Lecture 24 - JUSTGen: Effective Test Generation for Unspecified JNI Behaviors on JVMs
Lecture 25 - GenProg: A Generic Method for Automatic Software Repair
Hot Takes
- Not clear from the paper why this is the right approach to generate patches
- “It’s a large search space”
- By the construction of the search space, need to use a meta heuristic technique like GP - but still may have some important design decisions that are not evaluated
- Would this approach do WORSE on smaller programs, where it’s less likely that you can “find” the fix in the code?
- What about a baseline comparison to static bounds check analysis?
Construction of the problem space
- Q: what is the problem that GenProg aims to address?
- “How to automatically* fix+ bugs#”
- What is automated about the problem?
- Developer need not create the patch, and need not minimize those patches
- Developer must provide an oracle, in the form of test cases.
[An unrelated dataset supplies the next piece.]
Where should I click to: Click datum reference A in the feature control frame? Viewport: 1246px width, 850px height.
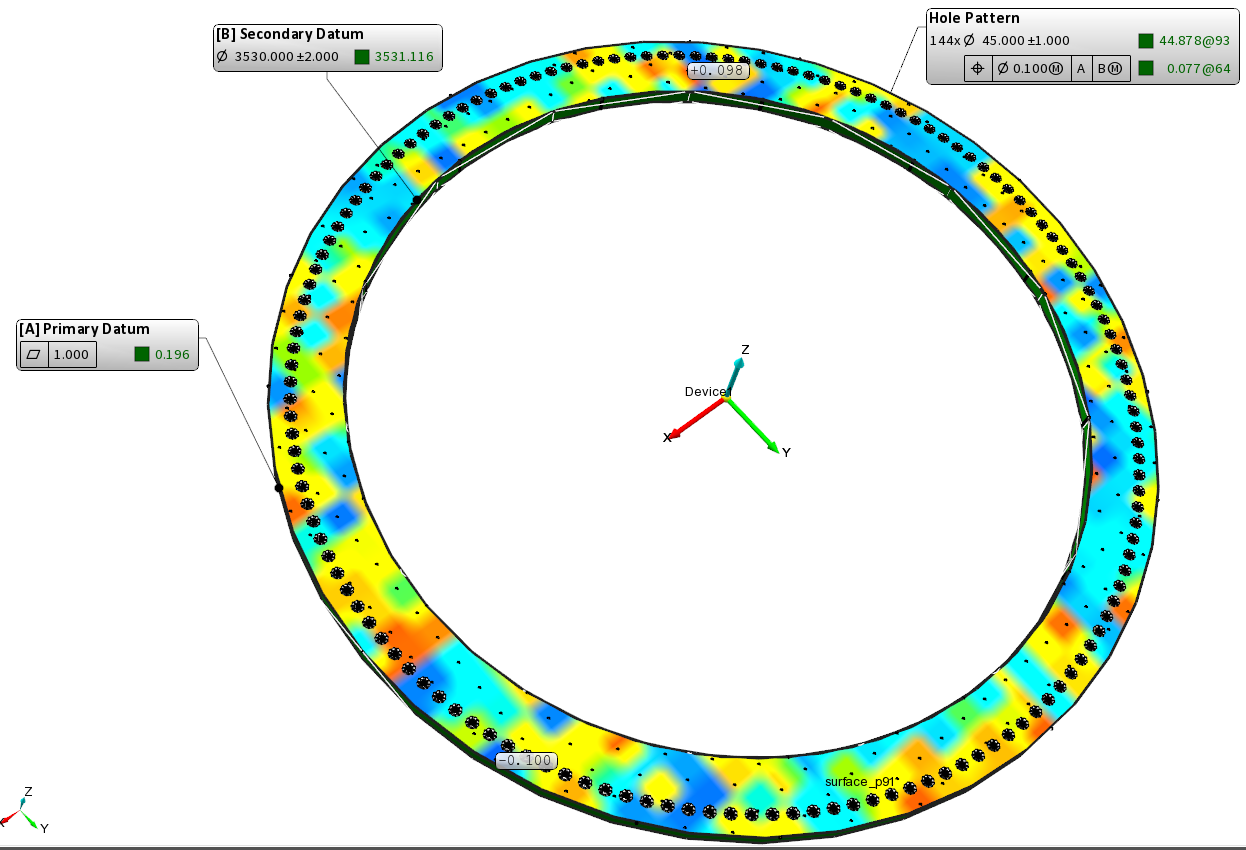click(1081, 68)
Functionality that doesn’t have a test case is likely to be removed. (“Beyonce Rule”)
- What kinds of fixes do they consider valid?
- Fix is defined as something that passes all of the test cases
- Do not consider fixes that require creating entirely new code - only consider fixes that remove statements or copy statements. Do not consider changes to expressions. Do not consider creating new code.
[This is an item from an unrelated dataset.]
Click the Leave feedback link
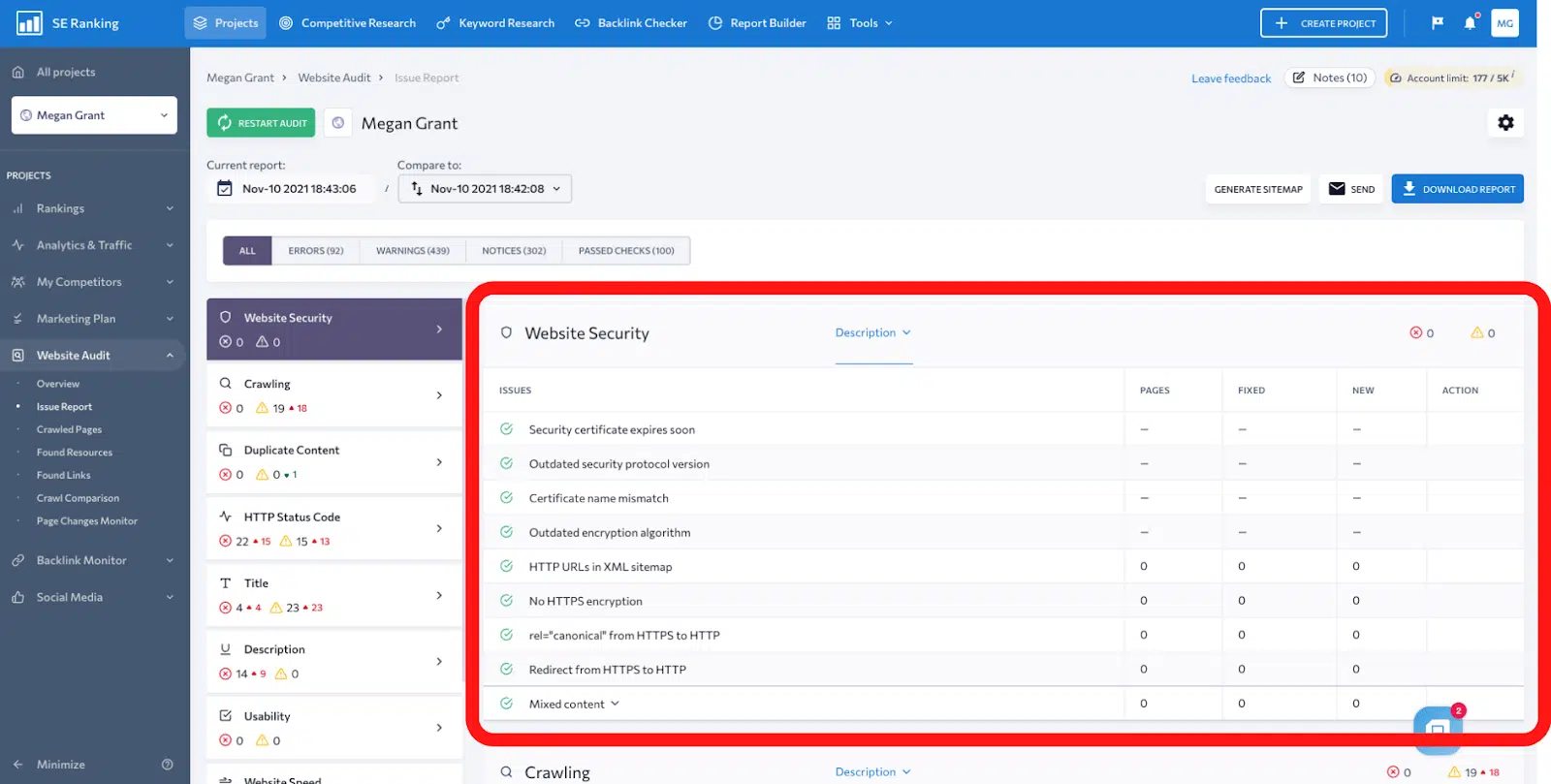 1230,78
- Fix must be in code that is executed by the failing test case
- What kinds of bugs do they target?
- Evaluation targets “eight types” of bugs: infinite loop, seg fault, remote heap buffer overflow, DoS, stack overflow, integer overflow, format string vulnerabilities
- “Generic” approach though
- Bug might need to be localizable to a single location, be a deterministic failure
Why is this hard to do?
- “It’s a large search space”
Q: What was fault localization at the time?
- Seminal work: Jim Jones “Tarantula” - “spectrum-based fault localization” (SBFL)
- SBFL tries to solve this problem: “Given a set of passing tests, and a set of failing tests (which reveal a bug), can we automatically determine which line of code has the bug on it?”
- Approach: Find all of the statements covered by failings tests, find all of the statements covered by non-failing tests; highlight statements to indicate which are covered more by failing or more by passing test cases
- Intuition: If there are statements that are executed only by failing test, maybe likely that the bug is there
Q: what is the solution to “the search space is really big”?
- Operate at the statement level instead of expression level
- Transplant code rather than generate code
- Localizes the likely fix location to be within code that is executed more by the failing test case
Q: What do we think about these heuristics?
- “Statement level” - is this necessary to avoid exploring unimportant changes, or: does this serve more to simplify implementation?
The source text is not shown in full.